And, Sam argues against a law that would prevent men from coercing their wives into isolation? From keeping them from helping to support themselves and their families? How can that possible help society? How is that a good thing?
Again, Sam, you show yourself to be uncaring and unfeeling towards the plight of women abused by men.
Here are some facts for you (quoted from the American Bar Association):
- [N]early 25% of women and 7.6% of men were raped and/or physically assaulted by a current or former spouse, cohabiting partner, or dating partner/acquaintance at some time in their lifetime
- Approximately 1.3 million women and 835,000 men are physically assaulted by an intimate partner annually in the United States.
- Intimate partner violence made up 20% of all nonfatal violent crime experienced by women in 2001.
- 84% of spouse abuse victims were females, and 86% of victims of dating partner abuse at were female.

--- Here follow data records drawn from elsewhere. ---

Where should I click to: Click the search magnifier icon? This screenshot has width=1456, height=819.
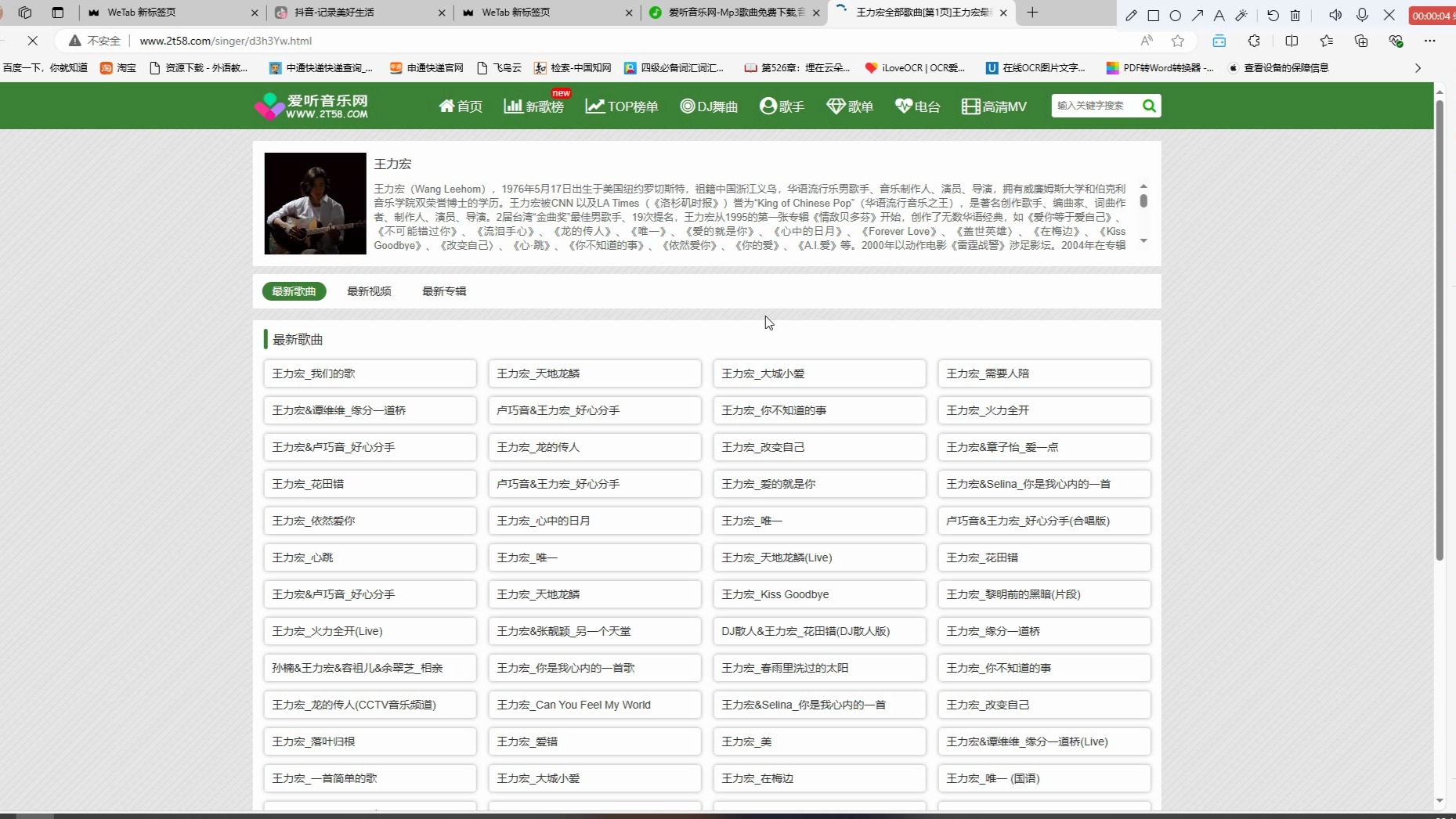click(1148, 106)
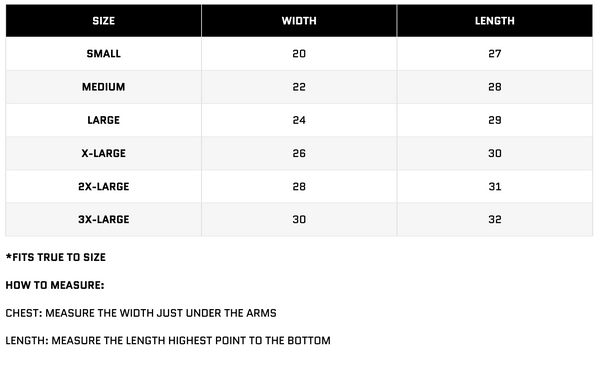600x366 pixels.
Task: Select the MEDIUM size row label
Action: [x=104, y=87]
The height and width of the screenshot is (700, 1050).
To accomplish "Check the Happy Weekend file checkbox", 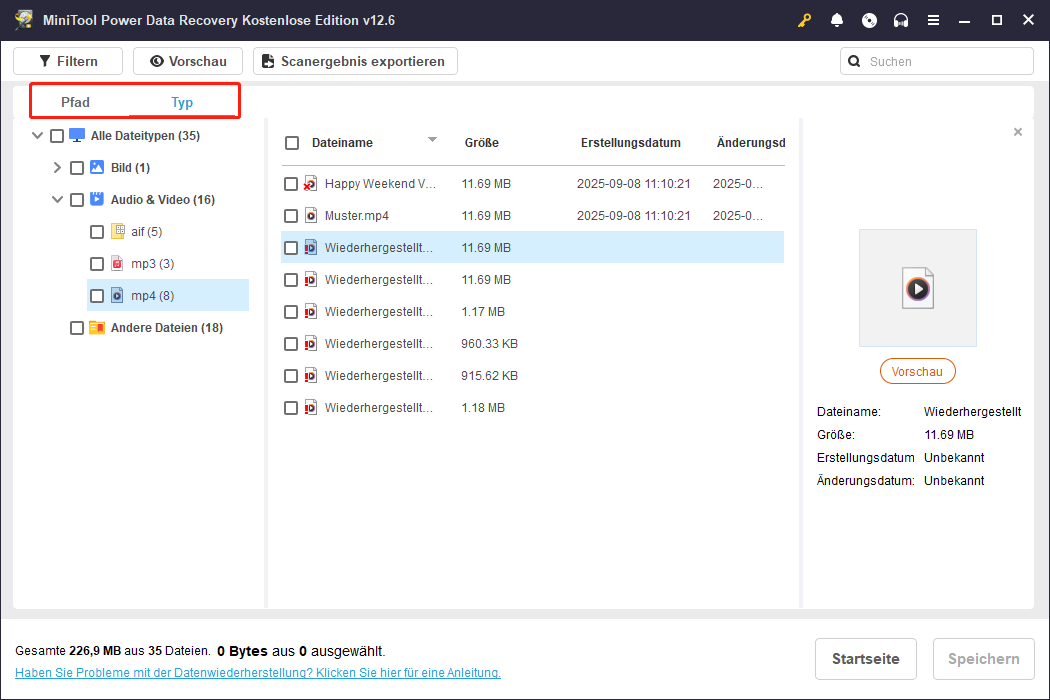I will 291,184.
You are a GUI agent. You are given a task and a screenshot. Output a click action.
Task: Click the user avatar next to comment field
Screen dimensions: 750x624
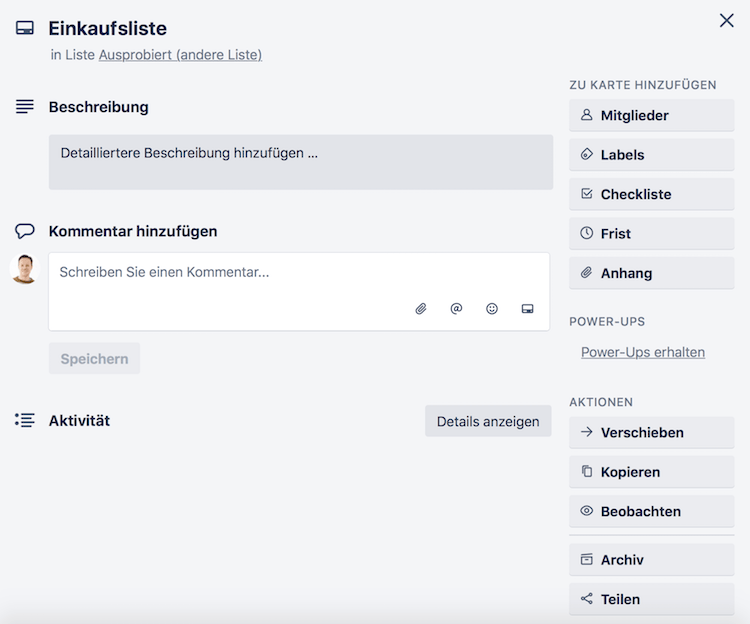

- Wives were more likely than husbands to be killed by their spouses: wives were about half of all spouses in the population in 2002, but 81% of all persons killed by their spouse.
The stats go on, but you get the picture: Women are overwhelmingly the target of domestic abuse. Small wonder violence against men doesn’t get much attention.
Let’s put this “issue” to bed once and for all: Women deserve equality with men, nothing more, nothing less.